Fibrous plastering is a technique that involves moulding decorative plaster pieces over a canvas backing and a wood or metal frame. This produces lightweight, inexpensive moulding, trim and decorative cornices that are easy to install. The technique was developed in the 19th century to make decorating theatres and homes easier. Whether you are making your own fibrous plaster pieces or installing pre-made moulding, there are a few specialised tools you will need.

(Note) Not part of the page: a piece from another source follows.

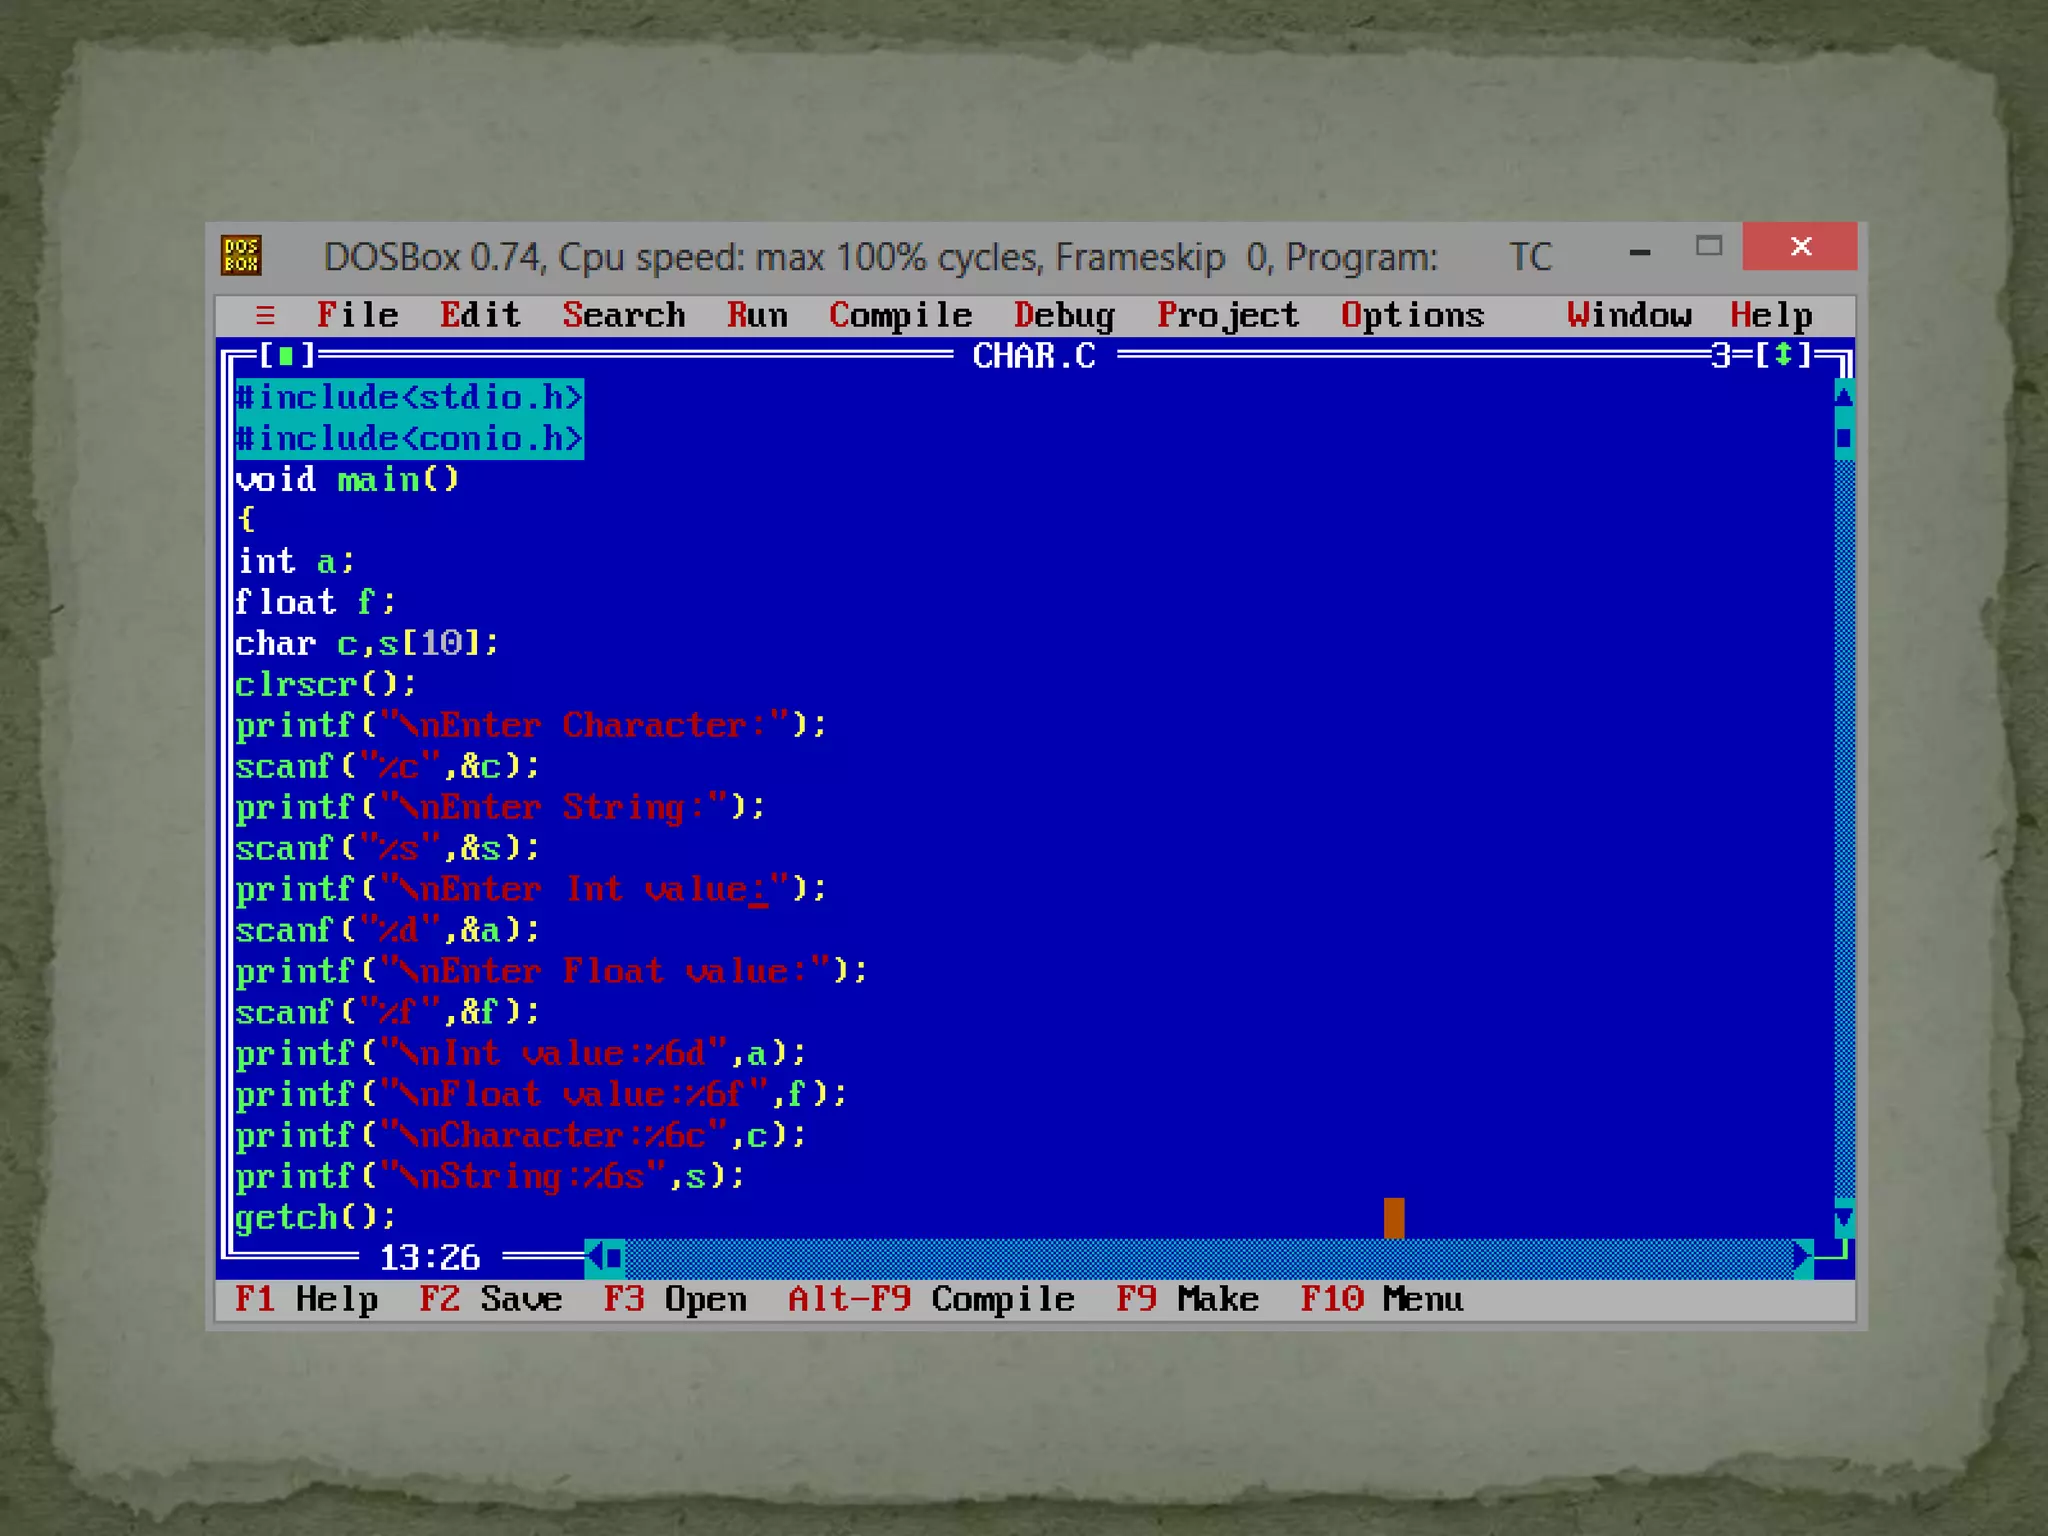
Task: Click F2 Save in status bar
Action: point(490,1299)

Making new fibrous plaster pieces from scratch requires an original and a mould because the plaster part of the piece is poured like in other plaster applications. Moulds can be made from a variety of materials, including resin, fibreglass and rubber. Compounds are available for making a cast from an existing fibrous plaster piece. These moulds are the most important tools for restoring and replacing antique fibrous plaster pieces in restored theatres and museums.

Nails and screws

Once a fibrous plaster piece is dried and ready for installation, it must be attached to the ceiling or wall with a specially designed adhesive. But in most cases adhesive alone is not enough and screws or nails must be used to secure it as well. Nailing or screwing fasteners into a delicate piece of fibrous plaster requires a steady hand. Using a quality drill that does not disturb your aim with strong vibrations will prevent you from damaging or cracking the plaster. A small metal nail set should be used with a hammer to keep the tool from making contact with the plaster.

Filling knife

During the installation process of fibrous plaster moulding or cornice, a thin and even layer of adhesives must be applied. A putty or filing knife is the best tool for this job. When a mitre cut must be made to join two pieces in a corner, the small gap between the two must be filled with liquid plaster and shaped to look natural. A joint or filing knife works best for this job as well.

Heavy-duty shop vacuum

Whether you are making, installing or repairing fibrous plaster, gypsum dust will be created that will coat every surface where you are working. A heavy-duty workshop vacuum, preferably fitted with vacuum bags to trap the dust, must be used to clean up. The dust created by fibrous plaster is so fine that it will completely clog the filter on a conventional vacuum in just a few minutes and burn the motor up. Filters on workshop vacuums will also quickly become clogged unless a bag is used inside the canister.